Been having a bunch of little droplets fall from the sky. Little snippets of story that I knew were important. Thoughts like "what if the antagonist believes the protagonist will eventually take up the hero's quest and by action force the hero out of their quest denial?" Or, when Muhammad refuses to go to the mountain, will the mountain come for tea?
Then there was a lesson in how things are hard, but they must be done in the vein of "sure, you can keep from ever having to try hard, but is that the life you want to live." As told through a lesson about something else.
And then an old piece came back to me (yes, I wrote it down both times) on how a forgotten God is a dangerous beast, akin to a wounded and cornered animal.
And then it came to me that they were all part of a longer story… for a different novel (currently a very sparse stub of one).
Sigh. Brain, why won't you work on the current WIP?
Actually I do know the answer to that. After speculating that big-D was trying a new route, it came roaring in late last night. So yeah, it's here.

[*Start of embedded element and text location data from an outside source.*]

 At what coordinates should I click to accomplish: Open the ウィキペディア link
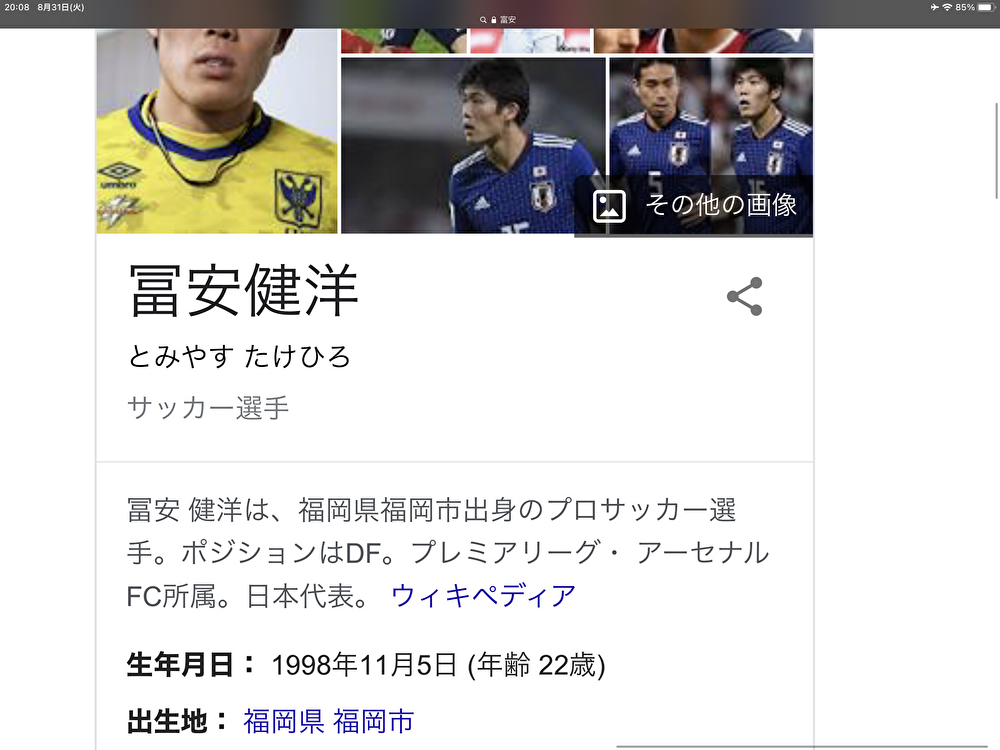coord(483,596)
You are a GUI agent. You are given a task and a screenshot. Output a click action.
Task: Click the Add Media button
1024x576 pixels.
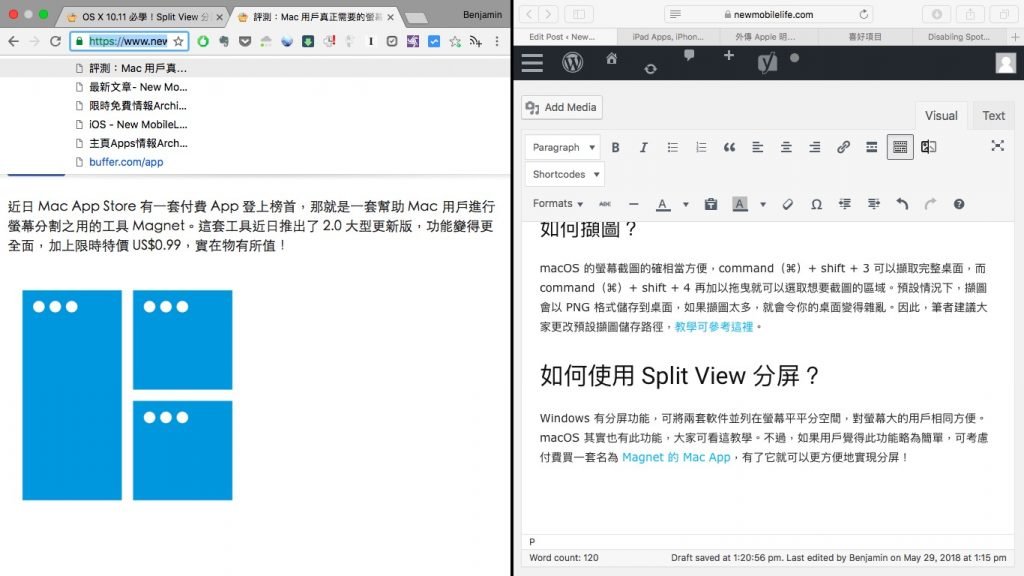point(562,107)
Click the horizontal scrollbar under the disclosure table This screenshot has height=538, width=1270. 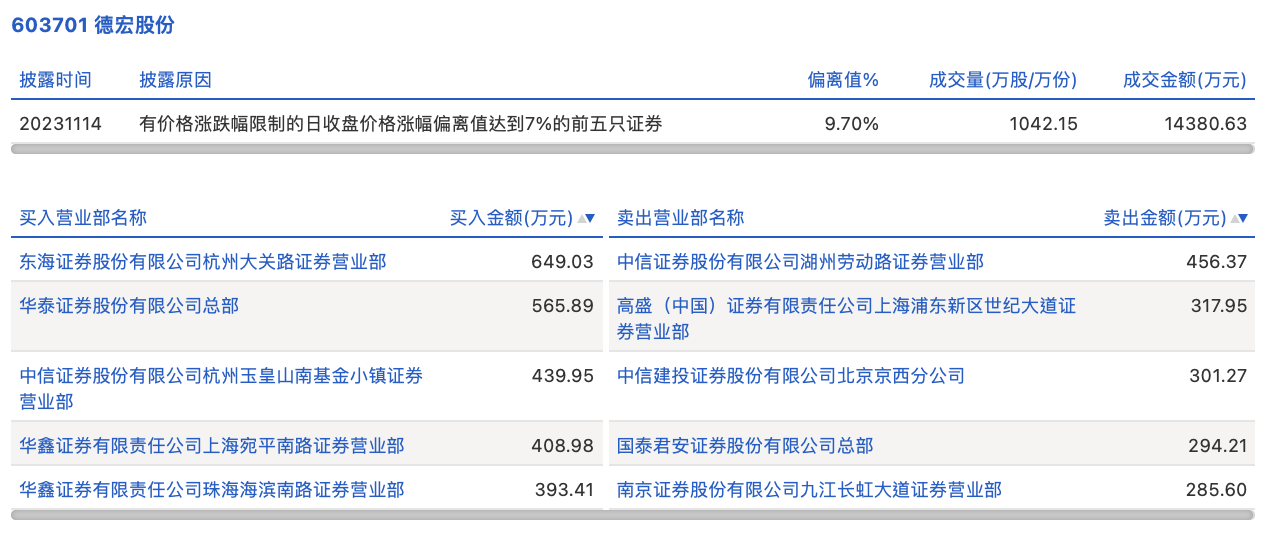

It might be a case of "calling Bloody Mary", but I think it had been there, lurking under all the rest of the stuff that was going on. Now that I know, I think I can deal with it a little better. Unfortunately I know it's from the stress of the day thing (both the actual work and the situation), and the advent of starting classes a year early. That means that I have no power to eliminate the source and that I'll have to go head-to-head with big-D instead of cutting off its fuel.
(Deleted whine about interstitial station in writing career. It came as too much of a fishing expedition for affirmation. The thing that will help will be to get published. That's the stumbling block.)